Deferring and avoiding capital gains tax is the big incentive for investors. Under the new law, they can take a capital gain on stock or real estate, invest it in a qualified opportunity fund and defer the tax. They can also reduce their taxes on the gain if they leave the money in the fund for at least five years.

Appreciation on the new investment in the qualified opportunity fund can be tax-free if the investment is held for 10 years.

“With opportunity zone investing, you can have your cake and eat it, too,” Ketch said.

Oregon Community Capital is building an 84-unit apartment building in Gresham with a number of apartments set aside for low-income families, Ketch said. He hopes opportunity zones spark that kind of “workforce housing” across Oregon, but he thinks the activity will be in urban and suburban areas, such as Bend, before Warm Springs or Crook County.

“All the early interest is in zones that have a clearer investment thesis right now,” Ketch said.

Economic Development for Central Oregon was instrumental in selecting the opportunity zones in this region.

The federal designation draws on data from 2011 through 2015, which shows the three census tracts on the east side of Bend with unemployment rates ranging from 3.7 percent to 7.7 percent. Those census tracts qualified for the federal New Markets Tax Credit program, so they automatically qualified as opportunity zones, said Roger Lee, CEO of EDCO.

EDCO asked Gov. Kate Brown’s office to include the Bend census tracts because they cover the Bend Central District and the former KorPine mill site, where roofs collapsed under heavy snow in January 2017, Lee said.

“We’d hope to have some in La Pine, as well, but they were not selected,” Lee said.

Rush to build

Hunter Renaissance Development LLC might be one of the first developers in Central Oregon to break ground on housing backed by an opportunity fund. The company acquired nine acres in Redmond’s opportunity zone along SW Canal Boulevard and plans to build 116 townhouses, partner Jeanmarie Kapp said.

The development, dubbed 21 Canal, will be similar in design to The 27 Elm, a smaller townhouse complex on Elm Street in northwest Redmond. The difference is that 21 Canal is backed by the National Equity Fund, a Chicago company that worked with low-income housing tax credits but recently set up an opportunity fund.

“They decided to use us as their beta,” Kapp said. She and her mother, Nancy Kapp, built, renovated and managed multifamily housing in the Chicago area for 30 years. They came to Oregon to build market-rate housing for middle-income people, she said.

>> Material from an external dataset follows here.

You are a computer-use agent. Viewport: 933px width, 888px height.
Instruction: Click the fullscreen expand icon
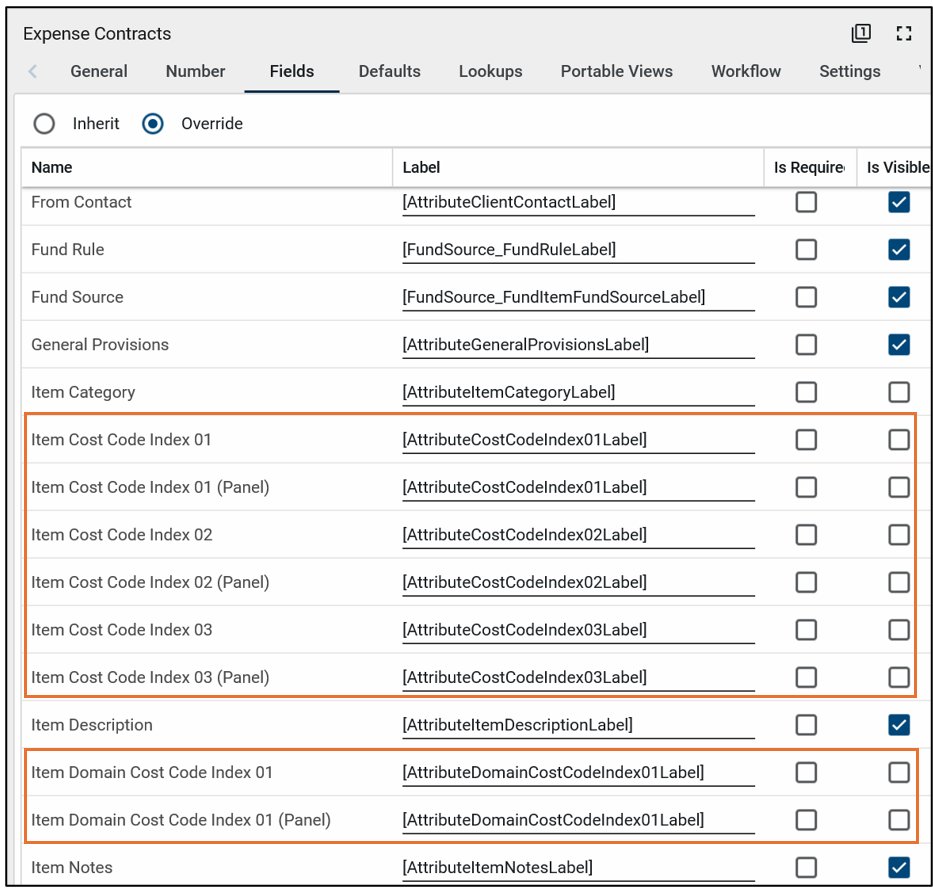click(x=904, y=34)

As soon as the opportunity zones were designated, Hunter Renaissance began searching for building sites in Washington, Montana and Idaho, Kapp said.

“They were kind of at the forefront of understanding opportunity zones,” said Tj Toney, founder of Pacific Construction & Development in Redmond.

While serving as general contractor for the 21 Canal project, Toney has also set up an opportunity fund of his own. His company Toney Properties sold several piece of real estate last year and invested the gain in a new fund. That fund built a light industrial building in Redmond and is backing construction of two duplexes near the Old Mill District in Bend, he said.